雪がちらついてきた。ブライアンは水槽の隅でじっとしている。あれからブライアンは何も食べていない。餌はちゃんと水槽に放っているのだが、小魚も沢蟹も変わらずにいる。ヒーターを入れればいいのだろうが、庭には電気が通ってないため、それも難しそうだ。なんだかブライアンに自分の姿を投影してしまう。妻に気に入られたのはいいものの、溺愛はされずに、しかし生きていけるだけのことはされているというか、何か満たされないような日々を感じている。別に生きてはいるし、何も問題はないのだが、妻が他の事に気を取られているうちに見殺しにされるのではないかという、変な不安感が募ってきている。妻はたまにブライアンに触って、心配こそしているものの、餌の調達は依然として俺の仕事だ。
「生き抜こうな。春になればきっと大丈夫だ」
 
 雪が積もった日、ブライアンは仰向けになって水槽の底に沈んでいた。目は白く濁り、もう生きていないのが分かった。妻は先に家を出ていた。このことは分かっていたのだろうか。俺は手を合わせて会社に向かった。

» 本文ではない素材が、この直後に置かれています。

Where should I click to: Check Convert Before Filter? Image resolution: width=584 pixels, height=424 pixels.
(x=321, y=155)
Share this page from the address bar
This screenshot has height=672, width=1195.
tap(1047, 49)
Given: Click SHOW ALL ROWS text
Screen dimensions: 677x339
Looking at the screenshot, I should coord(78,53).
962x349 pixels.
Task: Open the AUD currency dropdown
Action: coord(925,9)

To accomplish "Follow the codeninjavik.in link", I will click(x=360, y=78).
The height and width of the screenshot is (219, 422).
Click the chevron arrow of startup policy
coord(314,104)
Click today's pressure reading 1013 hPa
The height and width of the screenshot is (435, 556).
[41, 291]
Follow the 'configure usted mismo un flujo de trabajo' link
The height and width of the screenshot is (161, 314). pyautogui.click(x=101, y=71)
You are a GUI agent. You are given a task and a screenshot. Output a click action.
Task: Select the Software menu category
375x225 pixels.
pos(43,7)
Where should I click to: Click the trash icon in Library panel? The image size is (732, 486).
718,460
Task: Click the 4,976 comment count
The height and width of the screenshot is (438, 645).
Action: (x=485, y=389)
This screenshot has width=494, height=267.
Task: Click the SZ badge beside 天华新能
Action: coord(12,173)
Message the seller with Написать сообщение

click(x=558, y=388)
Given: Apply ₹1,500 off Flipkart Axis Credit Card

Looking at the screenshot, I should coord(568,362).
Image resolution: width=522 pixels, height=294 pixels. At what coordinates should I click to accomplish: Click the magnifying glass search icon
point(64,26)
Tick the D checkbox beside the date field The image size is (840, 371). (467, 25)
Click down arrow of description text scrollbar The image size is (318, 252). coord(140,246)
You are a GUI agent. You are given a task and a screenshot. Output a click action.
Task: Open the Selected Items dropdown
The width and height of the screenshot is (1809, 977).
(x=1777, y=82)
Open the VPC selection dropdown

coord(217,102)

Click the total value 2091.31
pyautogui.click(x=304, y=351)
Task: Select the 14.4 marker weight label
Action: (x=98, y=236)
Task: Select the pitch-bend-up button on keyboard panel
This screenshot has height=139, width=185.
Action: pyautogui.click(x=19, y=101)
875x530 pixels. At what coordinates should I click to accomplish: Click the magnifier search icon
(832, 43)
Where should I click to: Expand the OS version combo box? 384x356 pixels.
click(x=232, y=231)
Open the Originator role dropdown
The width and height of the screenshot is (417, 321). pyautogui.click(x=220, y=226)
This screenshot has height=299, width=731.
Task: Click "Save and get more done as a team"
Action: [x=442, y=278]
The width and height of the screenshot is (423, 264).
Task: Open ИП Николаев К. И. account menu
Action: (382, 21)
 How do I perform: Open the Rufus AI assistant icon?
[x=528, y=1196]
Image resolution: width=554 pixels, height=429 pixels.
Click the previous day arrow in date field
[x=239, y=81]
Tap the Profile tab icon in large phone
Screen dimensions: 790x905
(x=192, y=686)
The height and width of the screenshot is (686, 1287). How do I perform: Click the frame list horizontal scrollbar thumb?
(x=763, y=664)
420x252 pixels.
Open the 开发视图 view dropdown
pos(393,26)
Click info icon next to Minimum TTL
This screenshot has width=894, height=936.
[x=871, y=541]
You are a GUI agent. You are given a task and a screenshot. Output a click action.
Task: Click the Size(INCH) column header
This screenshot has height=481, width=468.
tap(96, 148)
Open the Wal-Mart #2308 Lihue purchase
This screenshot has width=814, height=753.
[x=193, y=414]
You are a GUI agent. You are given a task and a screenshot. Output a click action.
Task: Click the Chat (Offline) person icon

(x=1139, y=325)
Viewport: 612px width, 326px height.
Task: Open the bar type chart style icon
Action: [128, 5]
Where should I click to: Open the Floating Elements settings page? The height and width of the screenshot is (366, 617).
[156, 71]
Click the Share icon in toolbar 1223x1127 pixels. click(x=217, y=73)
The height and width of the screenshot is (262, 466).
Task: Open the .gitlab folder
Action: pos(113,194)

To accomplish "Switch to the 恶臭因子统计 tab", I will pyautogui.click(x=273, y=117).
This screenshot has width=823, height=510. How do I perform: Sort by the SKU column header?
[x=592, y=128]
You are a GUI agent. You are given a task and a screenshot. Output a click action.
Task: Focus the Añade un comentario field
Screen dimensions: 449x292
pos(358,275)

 家に帰り、妻にブライアンが死んだことを告げようとリビングに向かった。妻は揚げ物をしていた。
「ブライアン死んだの分かってた?」
「うん。だから今竜田揚げ作ってる。ぬめりをとるのが大変だったよ」
 三角コーナーにはブライアンの頭が捨てられていた。
「これからブライアンを食べるの? 埋めようとか思わなかったの?」
「だってオオウナギなんてめったに食べられるものじゃないでしょ?」
「……そうだけどさ」
「待ってて。一応ネットで調理法調べたから」
 ブライアンの竜田揚げは皮が硬く、下水道のような味がした。「不味いね」妻は笑って残りを捨てた。
 その晩、性行為をしようとしたが、俺はブライアンの頭が浮かんできて不能になった。こんなことは一度もなかった。俺は「ごめん」と謝った。妻は俺の股間を触って「まだまだね」と笑った。
「どういうこと? サイズがってこと? 俺じゃ物足りないのか?」
 妻は俺の目を見て「考えすぎよ」と言った。
「私、今とても嬉しいのよ。あなたは私の見えるところでどんどんダメになっていけばいいの。それ以外のこと、考えないで」
 妻に抱き寄せられた俺は耳元でこうささやかれた。
「好きよ、ジェームス。あなたは今日からジェームスよ」
 思わぬ愛の告白をされて思った。俺は今、ブライアンと完全に同一視されてしまった。俺は小魚や蟹に目が眩んでしまった。それには見えない針がついていた。俺を捕らえるための必要悪。後は付かず離れずの距離でダメになっていく俺を観察し、いつか頭を切り落として不味いと笑う。妻はやはり俺を見限っていたのだ。
「ジェームスは無駄に考えすぎる癖があるから、一度頭を空っぽにしないとね」
 妻は「今から踊ってみようか?」と俺を床に立たせた。
「てーててててーて、てーててててーて、てーててててててててててー」
 それは昔の武富士のコマーシャルソングだった。俺は裸のままそれに合わせて即興で踊り始めた。右足を高々と上げ、その下で一度両手をはじき合わせる。パンッ、といい音が鳴る。腰に手を当てて左右に腰を振る。妻はゲラゲラ笑っている。とても恥ずかしい。
「て~て~てて、てててててて、て~て~て、てててててててててて~、ででででっ!」
 俺は一回転してしゃがみ込み、両足を組んで決めポーズをとった。久しぶりの運動で荒い息が出る。妻は拍手をして抱きついてきた。
「本当にあなたは馬鹿だわ、ジェームス」
 その時、ボッ、と妻が放屁した。妻は「アハハハハ」と笑いながら身体を離して、また「てーててててーて」と歌い始めた。俺もまた踊り始めた。
それから五回踊って、俺たちはベッドに戻った。俺に背を向けた妻が呟いた。
「ねえ、ジェームス。私、やっぱり浮気しようかな」
 妻の首筋に黒く淫猥な影が絡みついた。股間が硬くなった。もうこの人からは逃れられない。頼む、見捨てないでくれ。頼むから「あなた」と呼んでくれ。昔の男たちとは違う。ブライアンとも違う。俺はジェームスなんかじゃない。不安と興奮が交じり合う中、俺は後ろから妻の身体に抱きついた。